Oil settles down 1.5% on US-China trade tensions, IEA warning of glut
Published by Global Banking & Finance Review®
Posted on October 14, 2025
3 min readLast updated: January 21, 2026
Published by Global Banking & Finance Review®
Posted on October 14, 2025
3 min readLast updated: January 21, 2026
Oil prices dropped 1.5% as US-China trade tensions and an IEA supply glut warning impacted the market, with Brent and WTI hitting five-month lows.
By Arathy Somasekhar
HOUSTON (Reuters) -Oil prices fell on Tuesday, settling 1.5% lower as the International Energy Agency warned of a huge supply glut in 2026, and as trade tensions persisted between the U.S. and China, the world's two biggest economies.
Brent crude futures fell 93 cents, or 1.5%, to settle at $62.39 a barrel. U.S. West Texas Intermediate crude was down 1.3%, or 79 cents, at $58.70. Both contracts were at a five-month low.

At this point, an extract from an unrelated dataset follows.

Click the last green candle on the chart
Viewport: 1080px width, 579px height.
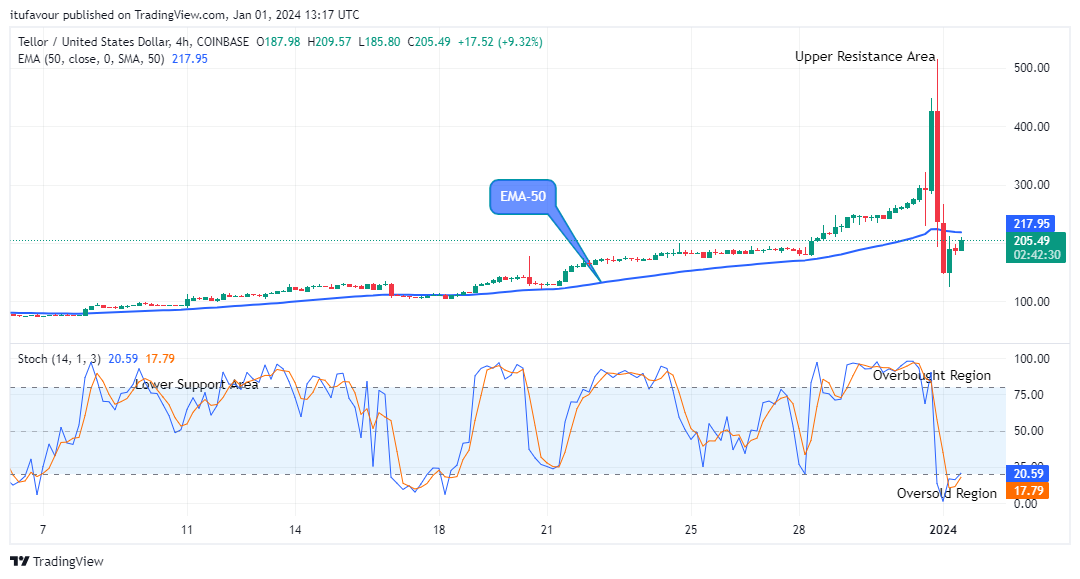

In the previous session, Brent settled 0.9% higher, and U.S. WTI closed up 1%.
The world oil market faces an even bigger surplus next year of as much as 4 million barrels per day as OPEC+ producers and rivals lift output and demand remains sluggish, the International Energy Agency predicted.
On Monday, a monthly report by he Organization of the Petroleum Exporting Countries, and allies including Russia was less bearish than the IEA's view. It said the oil market's supply shortfall would shrink in 2026, as the wider OPEC+ alliance proceeds with planned output increases.

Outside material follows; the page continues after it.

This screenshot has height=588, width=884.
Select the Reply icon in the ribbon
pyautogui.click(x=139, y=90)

However, executives at oil majors and top trading houses said they expect global oil market to tighten in the medium to longer term, recovering from short-term weakness.
"The latest tensions between the U.S. and China will also be a pressure point on crude as China’s economy could be in question if tensions stay elevated," said Dennis Kissler, senior vice president of trading at BOK Financial.
UBS analyst Giovanni Staunovo said a risk-off mood had taken hold as trade tensions weigh on sentiment and the IEA report was bearish.
U.S. Treasury Secretary Scott Bessent said on Monday that President Donald Trump remained committed to meeting Chinese President Xi Jinping in South Korea this month. Washington and Beijing seek to defuse tensions over tariff threats and export controls.
Last week, however, China expanded export controls on rare earths and Trump threatened 100% tariffs and software export curbs from November 1.
Beijing also announced sanctions on Tuesday against five U.S.-linked subsidiaries of South Korean shipbuilder Hanwha Ocean, while the U.S. and China will begin charging additional port fees on ocean shipping firms.
The Brent oil futures six-month spread traded at its smallest premium since early May, while the WTI spread was at its narrowest since January 2024.
Narrowing backwardation, the market term for immediate deliveries fetching a premium over later deliveries, suggests traders are making less money from selling oil in the spot market because near-term supply is perceived to be ample.
(Additional reporting by Enes Tunagur in London, Anjana Anil in Bengaluru and Emily Chow in Singapore; Editing by Susan Fenton, Barbara Lewis, Sharon Singleton, Frances Kerry and David Gregorio)
A supply glut occurs when the supply of a product exceeds its demand, leading to lower prices. In the oil market, a glut can result from increased production or decreased consumption.
Brent crude futures are contracts for the future delivery of Brent crude oil, a major trading classification of crude oil. They are used as a benchmark for oil prices globally.
West Texas Intermediate (WTI) is a grade of crude oil used as a benchmark in oil pricing. It is sourced from the U.S. and is known for its high quality.
OPEC+ is a group of oil-producing countries that includes the Organization of the Petroleum Exporting Countries (OPEC) and other major producers like Russia. They coordinate oil production to influence prices.